Lady Debora memalingkan pandangannya dari Maria dengan angkuh dan ia segera merangkulkan tangannya di lengan Alexander.

Maria berusaha mengalihkan pandangannya dari pemandangan yang membuatnya merasa tidak enak itu.

Alexander menyuruh pelayan menyiapkan kuda bagi mereka.

Sambil menanti, Maria memperhatikan halaman Blueberry House yang tampak indah dengan daun-daun yang mulai menguning.

“Engkau tidak ikut berkuda?” tanya Alexander.

“Terima kasih tetapi saya khawatir saya tidak dapat mengendarai kuda,” jawab Maria.

“Cobalah dulu. Siapa tahu engkau dapat,” kata Alexander.

Maria menggelengkan kepalanya lagi.

Lady Debora yang telah duduk di atas kuda berkata, “Biarkanlah ia, Alexander. Ia pasti tidak dapat mengendarai kuda. Lebih baik kita segera berangkat selagi hari masih belum terlalu panas.”

Alexander tidak mempedulikan ucapan Maria, ia terus mencoba membujuk Maria. “Cobalah, Maria.”

“Tuan Puteri benar, Tuan Muda. Lebih baik Anda berdua segera berangkat selagi hari masih belum terlalu panas,” kata Maria menolak bujukan Alexander.

“Aku tidak tega membiarkanmu terus berdiri di sini sambil menanti kami. Lebih baik engkau duduk di depanku selagi aku mengendalikan kuda,” kata Alexander.

“Tidak. Saya lebih suka menanti di sini.”

“Aku tidak tega membiarkanmu berdiri di sini, Maria.”

“Tidak apa-apa. Saya dapat menanti di dalam.”

“Sudahlah, Alexander. Ia tidak mau ikut, jangan engkau paksa,” kata Lady Debora jengkel.
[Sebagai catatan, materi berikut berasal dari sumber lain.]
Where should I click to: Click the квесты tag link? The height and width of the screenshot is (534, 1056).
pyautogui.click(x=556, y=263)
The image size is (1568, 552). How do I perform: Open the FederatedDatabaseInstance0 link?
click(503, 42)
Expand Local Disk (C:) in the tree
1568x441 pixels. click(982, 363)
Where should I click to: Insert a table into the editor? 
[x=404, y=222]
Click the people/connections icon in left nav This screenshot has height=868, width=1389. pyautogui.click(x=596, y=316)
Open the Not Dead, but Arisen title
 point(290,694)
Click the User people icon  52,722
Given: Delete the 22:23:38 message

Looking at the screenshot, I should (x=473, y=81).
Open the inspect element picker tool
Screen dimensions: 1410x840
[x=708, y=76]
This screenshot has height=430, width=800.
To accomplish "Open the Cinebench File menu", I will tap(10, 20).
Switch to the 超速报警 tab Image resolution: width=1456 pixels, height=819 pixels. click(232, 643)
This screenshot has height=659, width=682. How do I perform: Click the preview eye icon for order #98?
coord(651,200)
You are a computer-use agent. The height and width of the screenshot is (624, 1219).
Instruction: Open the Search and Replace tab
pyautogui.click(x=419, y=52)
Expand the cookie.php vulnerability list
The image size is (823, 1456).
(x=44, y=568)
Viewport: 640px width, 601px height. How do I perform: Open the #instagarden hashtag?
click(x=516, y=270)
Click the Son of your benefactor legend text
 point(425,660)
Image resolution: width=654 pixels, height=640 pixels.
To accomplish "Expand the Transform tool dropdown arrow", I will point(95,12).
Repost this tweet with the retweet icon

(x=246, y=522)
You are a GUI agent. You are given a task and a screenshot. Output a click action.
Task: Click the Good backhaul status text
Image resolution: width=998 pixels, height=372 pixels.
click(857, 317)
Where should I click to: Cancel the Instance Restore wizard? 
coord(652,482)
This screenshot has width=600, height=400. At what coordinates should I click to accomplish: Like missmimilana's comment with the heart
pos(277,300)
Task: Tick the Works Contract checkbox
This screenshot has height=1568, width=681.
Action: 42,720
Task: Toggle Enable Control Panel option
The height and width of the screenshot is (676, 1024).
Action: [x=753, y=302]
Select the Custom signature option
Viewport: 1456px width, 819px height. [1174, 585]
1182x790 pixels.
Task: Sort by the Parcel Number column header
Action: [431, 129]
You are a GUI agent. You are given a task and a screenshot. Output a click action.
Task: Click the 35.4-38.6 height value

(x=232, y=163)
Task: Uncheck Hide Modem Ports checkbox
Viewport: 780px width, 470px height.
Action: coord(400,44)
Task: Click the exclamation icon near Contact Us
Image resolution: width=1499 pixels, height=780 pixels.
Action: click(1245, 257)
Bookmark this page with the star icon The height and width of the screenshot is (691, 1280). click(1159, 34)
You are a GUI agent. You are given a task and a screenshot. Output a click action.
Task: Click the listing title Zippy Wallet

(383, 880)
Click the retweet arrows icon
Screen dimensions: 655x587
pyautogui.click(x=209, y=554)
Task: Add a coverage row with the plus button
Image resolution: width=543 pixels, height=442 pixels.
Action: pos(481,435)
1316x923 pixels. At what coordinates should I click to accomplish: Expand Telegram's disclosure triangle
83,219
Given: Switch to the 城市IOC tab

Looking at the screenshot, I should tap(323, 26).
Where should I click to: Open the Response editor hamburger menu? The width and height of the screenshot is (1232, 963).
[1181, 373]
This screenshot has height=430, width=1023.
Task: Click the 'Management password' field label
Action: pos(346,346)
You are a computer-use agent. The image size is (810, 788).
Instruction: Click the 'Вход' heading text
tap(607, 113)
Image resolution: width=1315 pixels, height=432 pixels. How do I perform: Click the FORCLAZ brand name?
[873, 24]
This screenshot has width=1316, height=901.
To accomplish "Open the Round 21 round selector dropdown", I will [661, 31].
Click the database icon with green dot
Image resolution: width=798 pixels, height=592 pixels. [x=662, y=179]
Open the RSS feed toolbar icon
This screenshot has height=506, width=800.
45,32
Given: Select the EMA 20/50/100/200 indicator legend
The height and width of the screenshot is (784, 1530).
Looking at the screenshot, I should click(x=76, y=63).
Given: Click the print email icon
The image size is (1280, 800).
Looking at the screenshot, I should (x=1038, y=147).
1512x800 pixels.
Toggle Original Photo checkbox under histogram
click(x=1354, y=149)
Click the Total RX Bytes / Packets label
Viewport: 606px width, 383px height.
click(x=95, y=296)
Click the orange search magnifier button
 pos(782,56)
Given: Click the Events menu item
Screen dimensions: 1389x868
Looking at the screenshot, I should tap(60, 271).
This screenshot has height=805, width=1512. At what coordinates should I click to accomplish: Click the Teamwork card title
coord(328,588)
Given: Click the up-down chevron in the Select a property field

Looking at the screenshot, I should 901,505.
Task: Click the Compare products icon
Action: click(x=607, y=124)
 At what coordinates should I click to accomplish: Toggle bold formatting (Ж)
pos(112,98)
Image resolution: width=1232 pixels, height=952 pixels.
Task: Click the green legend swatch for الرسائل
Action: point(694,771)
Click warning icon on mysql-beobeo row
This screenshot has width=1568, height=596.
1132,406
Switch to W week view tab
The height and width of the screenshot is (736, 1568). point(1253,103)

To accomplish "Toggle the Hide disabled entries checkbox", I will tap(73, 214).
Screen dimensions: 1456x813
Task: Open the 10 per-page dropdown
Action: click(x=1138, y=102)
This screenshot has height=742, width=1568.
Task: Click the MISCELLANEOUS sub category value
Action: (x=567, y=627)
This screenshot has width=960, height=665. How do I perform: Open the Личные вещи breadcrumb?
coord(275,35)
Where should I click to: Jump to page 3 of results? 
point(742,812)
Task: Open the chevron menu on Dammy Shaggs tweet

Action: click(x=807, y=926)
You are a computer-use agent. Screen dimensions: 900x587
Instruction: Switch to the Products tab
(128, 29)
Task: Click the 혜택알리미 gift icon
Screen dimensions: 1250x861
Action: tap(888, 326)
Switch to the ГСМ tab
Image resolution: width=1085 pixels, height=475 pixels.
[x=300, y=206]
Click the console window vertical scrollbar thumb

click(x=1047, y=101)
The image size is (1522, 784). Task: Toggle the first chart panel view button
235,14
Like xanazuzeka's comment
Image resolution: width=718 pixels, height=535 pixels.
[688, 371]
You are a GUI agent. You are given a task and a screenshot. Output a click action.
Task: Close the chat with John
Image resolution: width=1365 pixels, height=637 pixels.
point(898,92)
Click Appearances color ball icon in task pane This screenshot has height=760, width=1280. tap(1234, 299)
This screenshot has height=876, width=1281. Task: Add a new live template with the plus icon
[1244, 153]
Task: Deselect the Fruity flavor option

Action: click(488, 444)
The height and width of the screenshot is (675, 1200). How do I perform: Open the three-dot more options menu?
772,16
Sekali lagi Alexander mengabaikan Lady Debora, “Bila engkau tidak ikut, Maria, aku tidak jadi pergi.”

Maria terkejut mendengar perkataan Alexander dan sebelum Lady Debora sempat berkata apa-apa, ia segera bertindak.

“Baiklah, saya akan ikut. Saya tidak akan ikut di kuda Anda, saya akan naik kuda lain.”

Jawaban yang diberikan Maria membuat Alexander tersenyum senang dan Lady Debora menahan marah.

Tanpa mempedulikan Lady Debora yang sejak tadi memendam kemarahannya, Alexander segera menaikkan Maria ke atas kuda.

Maria merasa gaun pelayan yang dikenakannya terasa menganggu ketika ia berada di atas kuda.

Tetapi perasaan itu segera digantikan perasaan lain yang tiba-tiba muncul saat ia mulai menyentakkan tali kendali kuda itu.

Mula-mula Maria seperti halnya Alexander dan Lady Debora, merasa terkejut melihat kemampuannya mengendarai kuda.

Tetapi tak lama kemudian Maria merasakan kerinduan yang akhir-akhir ini sering muncul di dadanya.

Maria merasa rindu pada masa lalunya pada kenangan-kenangan masa kecilnya yang terlupakan. Maria ingin sekali segera mengingat semuanya tetapi sepertinya semua masa lalunya takkan pernah muncul kembali.

Maria telah lama berada di Obbeyville dalam keadaan hilang ingatan tetapi hingga kini ia tidak dapat mengingat apa pun. Hanya potongan-potongan kecil dari masa lalunya saja yang pernah muncul dalam benaknya tetapi tetap tidak dapat diingat Maria.